Salvation and security. It is our common and
chiefest pursuit: to be secure--to be saved. We seek to be spared scarcity, age, disease, death,
hazard, hell, insignificance, and etc. When our own strength won’t carry
us fast enough to overtake salvation, we hitch a ride in its direction with
others, or wait for it, watchfully. We
only differ as to ends: salvation from what?
And differ as to means: salvation by what means?
In 1993, in a National Bestseller, Peter Drucker, a prodigious
analyst, recorded and reiterated what he considered to be a self-evident
observation about salvation:
"The bankruptcy--moral, political, economic--of Marxism and the
collapse of the Communist regimes were not 'The End of History' (as a widely
publicized 1989 article entitled The End of History proclaimed).....But the events of 1989 and 1990
were more than just the end of an era; they signified the end of one kind
of history.
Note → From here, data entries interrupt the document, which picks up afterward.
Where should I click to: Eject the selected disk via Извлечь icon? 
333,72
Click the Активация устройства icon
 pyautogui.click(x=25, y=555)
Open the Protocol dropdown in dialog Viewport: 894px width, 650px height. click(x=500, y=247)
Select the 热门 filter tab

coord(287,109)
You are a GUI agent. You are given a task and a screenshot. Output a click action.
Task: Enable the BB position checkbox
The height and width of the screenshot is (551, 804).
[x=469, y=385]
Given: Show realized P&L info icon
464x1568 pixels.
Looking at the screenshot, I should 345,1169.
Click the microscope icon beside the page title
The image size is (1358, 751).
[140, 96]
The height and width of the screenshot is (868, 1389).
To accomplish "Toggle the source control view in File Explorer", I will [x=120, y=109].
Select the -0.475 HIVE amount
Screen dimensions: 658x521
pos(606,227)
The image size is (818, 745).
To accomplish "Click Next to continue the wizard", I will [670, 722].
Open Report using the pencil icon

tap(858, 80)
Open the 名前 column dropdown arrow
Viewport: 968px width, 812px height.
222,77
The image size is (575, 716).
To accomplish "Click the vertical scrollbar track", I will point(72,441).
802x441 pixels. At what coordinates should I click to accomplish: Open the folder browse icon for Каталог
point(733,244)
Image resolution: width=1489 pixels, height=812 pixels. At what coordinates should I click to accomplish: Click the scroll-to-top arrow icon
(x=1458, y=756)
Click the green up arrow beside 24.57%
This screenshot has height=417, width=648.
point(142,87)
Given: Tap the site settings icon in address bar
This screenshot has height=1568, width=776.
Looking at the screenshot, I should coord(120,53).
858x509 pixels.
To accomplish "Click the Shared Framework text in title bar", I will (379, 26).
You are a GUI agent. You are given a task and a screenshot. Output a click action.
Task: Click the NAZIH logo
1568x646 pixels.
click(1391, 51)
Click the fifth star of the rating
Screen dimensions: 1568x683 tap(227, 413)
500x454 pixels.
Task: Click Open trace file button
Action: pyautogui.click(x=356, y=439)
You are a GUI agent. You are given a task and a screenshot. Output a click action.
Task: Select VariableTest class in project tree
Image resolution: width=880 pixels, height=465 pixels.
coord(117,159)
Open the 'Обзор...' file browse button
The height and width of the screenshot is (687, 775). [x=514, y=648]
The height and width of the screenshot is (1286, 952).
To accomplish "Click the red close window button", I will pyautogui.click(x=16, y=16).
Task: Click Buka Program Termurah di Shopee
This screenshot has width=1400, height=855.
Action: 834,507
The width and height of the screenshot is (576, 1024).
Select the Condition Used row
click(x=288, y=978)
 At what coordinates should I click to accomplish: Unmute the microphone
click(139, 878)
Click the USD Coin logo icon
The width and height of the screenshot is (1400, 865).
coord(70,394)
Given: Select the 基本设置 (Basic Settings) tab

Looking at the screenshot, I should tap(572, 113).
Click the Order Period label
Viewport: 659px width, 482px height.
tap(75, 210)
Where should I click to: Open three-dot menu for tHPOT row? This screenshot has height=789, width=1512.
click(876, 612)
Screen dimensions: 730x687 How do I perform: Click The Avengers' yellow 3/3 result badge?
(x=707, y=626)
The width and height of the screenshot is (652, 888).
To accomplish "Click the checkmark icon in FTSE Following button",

The collapse of Marxism and of Communism brought to a
close two hundred and fifty years that were dominated by a secular religion--I
have called it the belief in salvation by society.....Communism collapsed as an economic system. Instead of creating
wealth, it created misery. Instead of creating economic equality, it
created a nomenklatura of functionaries enjoying unprecedented
economic privileges. But as a creed, Marxism collapsed because it did not
succeed in creating the 'New Man.' Instead, it brought out and
strengthened all the worst in the 'Old Adam': corruption, greed, and lust for
power; envy and mutual distrust; petty tyranny and secretiveness; lying,
stealing, denunciation, and, above all, cynicism.....But surely the collapse of Marxism as a creed signifies the end of the
belief in salvation by society".
If the belief in salvation by society was so evidently bankrupt in 1990 to
an observer as astute and as mainstream as Peter Drucker, why do some still look to government as if it was the last best hope for salvation? How is this stinking siren, salvation by society, still sounding? Who exhumed her? And who is huffing on the cold, dry box that was her voice--to again hear and sound her sorry song? Who would follow these pied huffers? Are they
deluded by the falsity of her defunct ideals--ideals that ultimately realized an
equality of misery only? Perhaps they prefer
to spare themselves and others happiness--to be saved from happiness? Or, in her song, do they
hear the promise of self-aggrandizement by force--of personal
salvation in spite of and at the expense of others?